▸ **TASK GOAL**
Please turn the records below into a numbered list, one line per item, skipping any blank lines and leaving out the pictures.

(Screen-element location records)
###
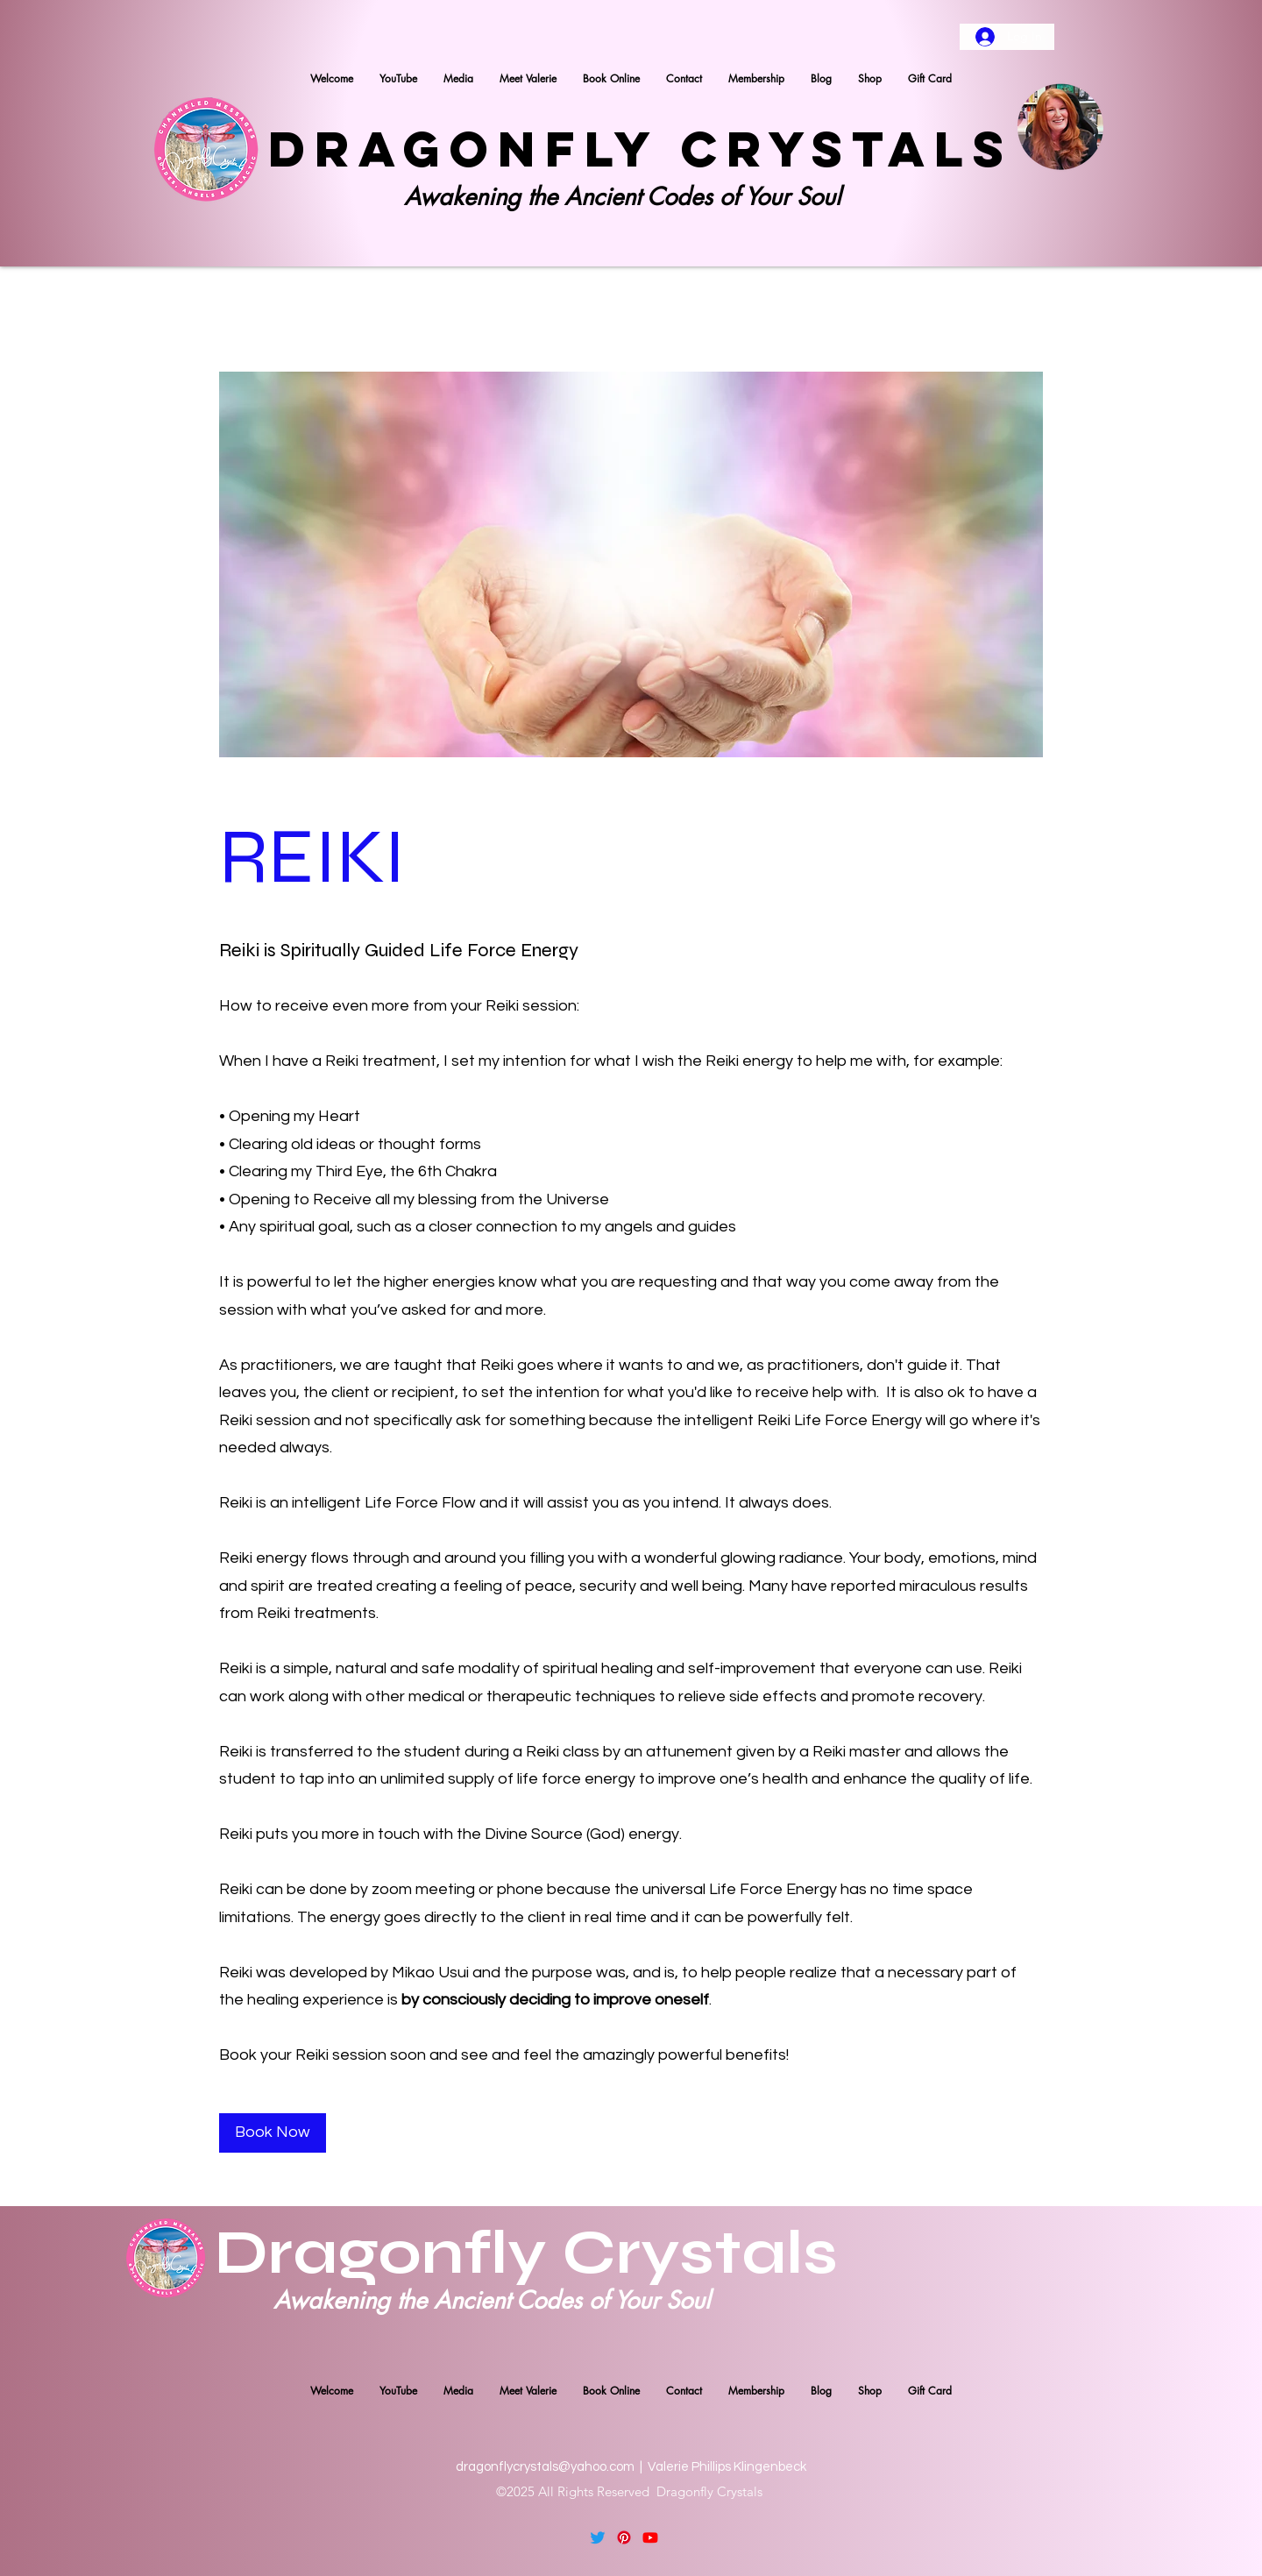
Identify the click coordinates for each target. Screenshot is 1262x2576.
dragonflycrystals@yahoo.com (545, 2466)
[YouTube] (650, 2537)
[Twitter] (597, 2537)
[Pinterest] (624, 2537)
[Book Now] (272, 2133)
###
▸ **ANSWER TO THIS PROBLEM**
1. Identify the click coordinates for each target. Screenshot is 1262x2576.
2. dragonflycrystals@yahoo.com (545, 2466)
3. [YouTube] (650, 2537)
4. [Twitter] (597, 2537)
5. [Pinterest] (624, 2537)
6. [Book Now] (272, 2133)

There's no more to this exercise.